Stay Healthy All Summer Long

Kids in Pool

Learn what to do about bug bites, poison ivy, the public pool, and more!

The cuts, bumps, and scrapes of summer you can handle — and for the really serious stuff, you’ve got the pros on speed dial. But what to do about that funky chlorine smell at the pool? Or the poison ivy rash your kid just won’t stop scratching? You’d think by now, you’d have the answers — and yet every summer, you still find yourself facing a new round of stumpers: rules change, activities change, and kids change especially, too. To answer the season’s latest round of head-scratchers, we went straight to the experts. 

Q. Should I feel safe about — or skeeved by — the strong chlorine smell coming from the community pool?
A. Skeeved. “That’s not really chlorine you’re smelling,” says Chris J. Wiant, Ph.D., chair of the Water Quality and Health Council. “If the pool has a pungent smell, it’s because of compounds known as chloramines. They’re formed when chlorine and nitrogen in natural waste, like body oils, perspiration, urine, and fecal matter, combine chemically.” A properly cleaned pool will have a mild chlorine scent, but if the smell takes you back or irritates your eyes, skip the dip. “You may be at risk for pool-borne illnesses,” says Wiant.

Q. Poison ivy has invaded! How do I ease my child’s itch? 
A. Ice, ice, baby . . . and Benadryl. “The coldness of the ice confuses the nerves that trigger the itch sensation,” says Bruce Robinson, M.D., clinical professor of dermatology at Lenox Hill Hospital in New York. Wrap ice in a washcloth and apply a few times a day for 10 to 15 minutes. Or try Sarna Original (CVS/pharmacy, $12), a cooling lotion. At night?

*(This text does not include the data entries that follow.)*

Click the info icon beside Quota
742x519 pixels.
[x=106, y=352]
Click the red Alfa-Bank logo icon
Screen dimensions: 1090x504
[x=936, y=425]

Use Benadryl. “It helps ease the allergic reaction and, most of all, causes drowsiness so your kid can’t scratch,” says Dr. Robinson. Symptoms generally last for one to three weeks


Q. I can’t get my child to keep sunglasses on. Does he really have to wear them?
A. He should, especially between 10 a.m. and 2 p.m., when the intensity of ultraviolet light is greatest. “A child’s eye lens is clearer than an adult’s, so it allows more UV rays to enter, which can increase risk for early cataract and retinal damage,” says David L. Rogers, M.D., a pediatric ophthalmologist at Nationwide Children’s Hospital in Columbus, OH. Look for wraparound sunglasses that fit well and block 99 to 100 percent of UVA and UVB rays (it should say this on the label).

Q. Our playground just installed a water play area. The kids are psyched, but is it clean?
A. You’ll need to do a little investigating to find out. “Because water play areas are fairly new to playgrounds, there may not be specific health requirements,” says Michele Hlavsa, R.N., chief of the Healthy Swimming program for the Centers for Disease Control and Prevention. But there should be. While there’s no standing water in these kid-cooling-stations, germs can wash down into the water holding tank to be sprayed up again. “These tanks are often small, which could allow germs to reach higher concentrations than in a standard pool, potentially causing more illnesses,” says Hlavsa. (Think swimmer’s ear, rashes, diarrhea, and vomiting. Although possible, it’s unlikely that kids would contract a more serious viral infection from this type of exposure.) Contact your local health department and ask for the latest inspection score. If you discover that your fountain isn’t filtered or inspected, avoid it.